Entahlah, apakah memang tidak niat menutaskan atau memang tidak tahu bagaimana menuntaskannya. PPPPK ini bagi saya hanya sebuah permen manis atau kembang gula dunia pendidikan, tak cukup mengenyangkan tak pula menghilangkan dahaga.

Sebaiknya pemerintah berhenti memandang pendidikan bukan dalam sudut pandang pendidikan.

Kebutuhan guru dipandang dari sisi honorer, beban belajar siswa dipandang dari keharusan apa yang harus diketahui pelajar, Pengadaan fasilitas dipandang dari pilot project, sebarang guru dipandang dari sisi keunggulan sekolah, bahkan prestasi siswa dihitung dari sisi peringkat dari nilai total. Semua cara pandang ini tak akan pernah menuntaskan masalah pendidikan Indonesia.

Seharusnya menurut hemat kami, pendidikan harus dipandang dari sudut pandang pendidikan, jangan dipandang dari sisi ormas apalagi dari sisi politik. Begitu beratnya masalah pendidikan ini maka jika perlu, gunakan kacamata kuda untuk menuntaskannya.

Presiden tak tahu kalau ada guru di Indonesia yang pendapatannya ratusan ribu sebulan. Ini ketidaktahuan yang menhancurkan hati honorer yang saat ini menjadi tulang punggung pendidikan kita. Bukan sekedar melukai tapi menghancurkan. Bukan cuma ratusan ribu Pak Presiden tetapi dibanyak tempat di Indonesia ini pendapatan guru bahkan dibawah Rp. 100.000,-

Perbandingan guru dan murid yang mencapai 1 : 16 jika mengacu dapodik, kadang menjadi kebanggan Indonesia, sekali lagi, itu hanya melukai hati guru. Tahukan mereka bahwa banyak guru PNS di Indonesia ini yang mengajar hanya 24 jam @40 menit atau @45 menit per bulan, dengan pendapatan penuh 1 bulan sebagai PNS, sementara ada guru honorer yang ngajar 24 jam per minggu atau 100 jam perbulan dibayar hanya 600ribuan sebulan itupun diterimanya 3-6 bulan sekali. Perbandingan guru dan murid itu menarik tapi sungguh tak banyak gunanya buat dunia pendidikan kita karena disana banyak yang tak efektif dan juga tidak efisien. Jika kejadiannya demikian, maka ada yang salah dalam pendidikan kita.
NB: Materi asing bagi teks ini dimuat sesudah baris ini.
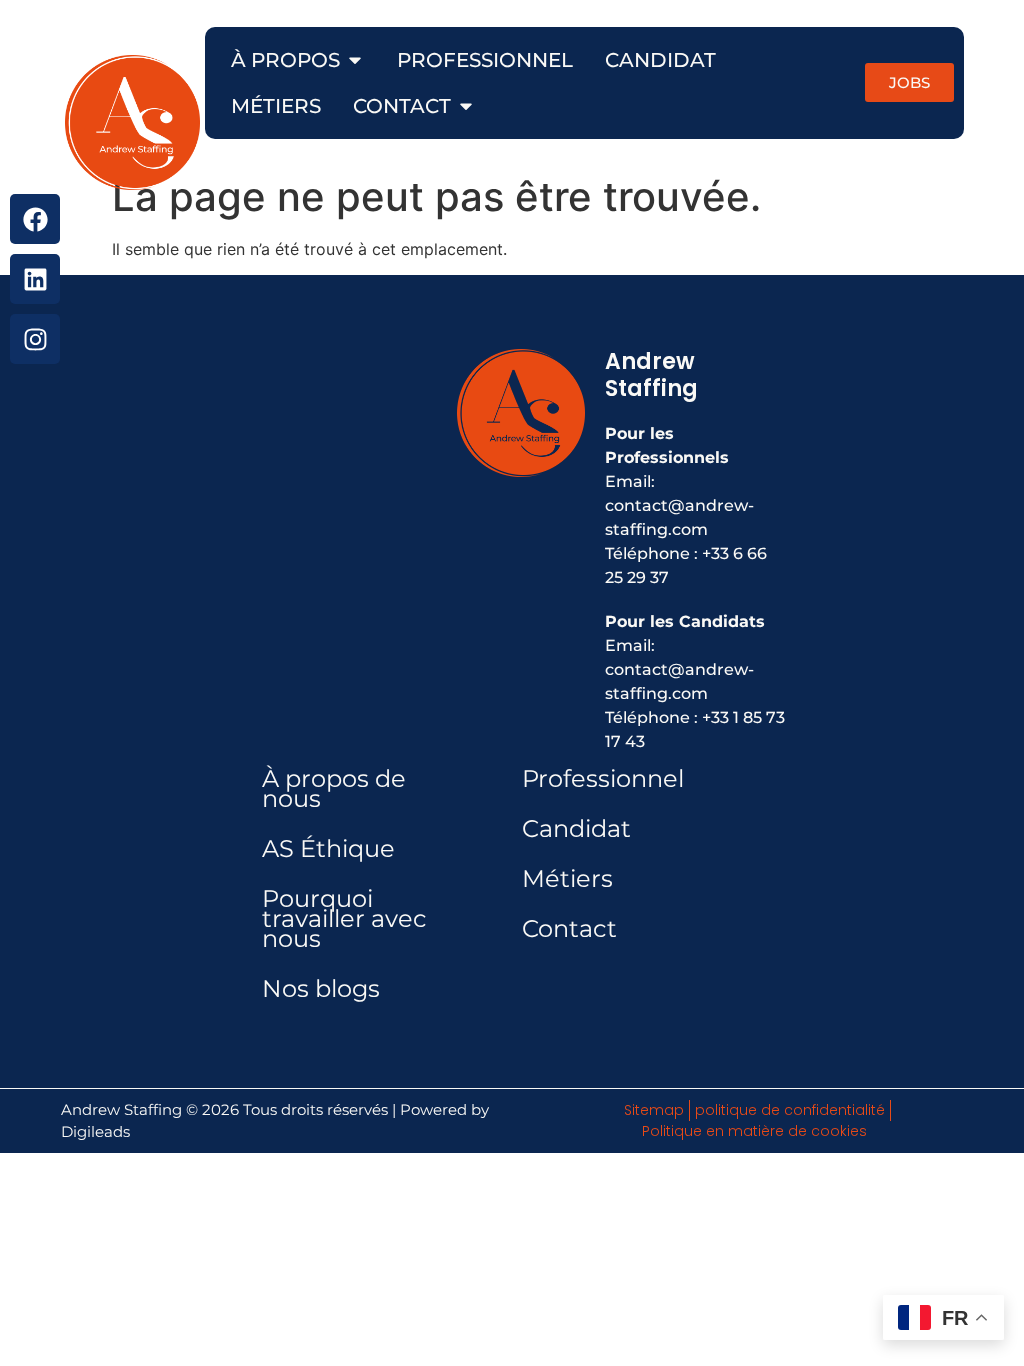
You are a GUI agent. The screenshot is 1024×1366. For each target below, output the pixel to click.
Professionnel (603, 778)
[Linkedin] (35, 279)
Kemendikbud terus menerus menggelontorkan dana untuk peningkatan kompetensi guru tapi tak banyak melakukan assesment sejauh mana pelatihan itu bermanfaat buat siswa, artinya tak ada ukuran pengaruh serapan anggaran terhadap perubahan pola pengajaran guru-guru kita di ruang-ruang kelas secara menyeluruh sehingga berpengaruh terhadap peningkatan kemampuan siswa. Anggaran besar digelontorkan untuk beasiswa, diklat, lomba dan publikasi tapi tak memikirkan bagaimana jika anggaran itu digeser untuk memberikan kesejahteraan kepada guru yang pendapatannya jauh dibawah UMR. Menurut hemat kami pemerintah terlalu menikmati mempekerjakan guru dengan upah yang begitu rendah.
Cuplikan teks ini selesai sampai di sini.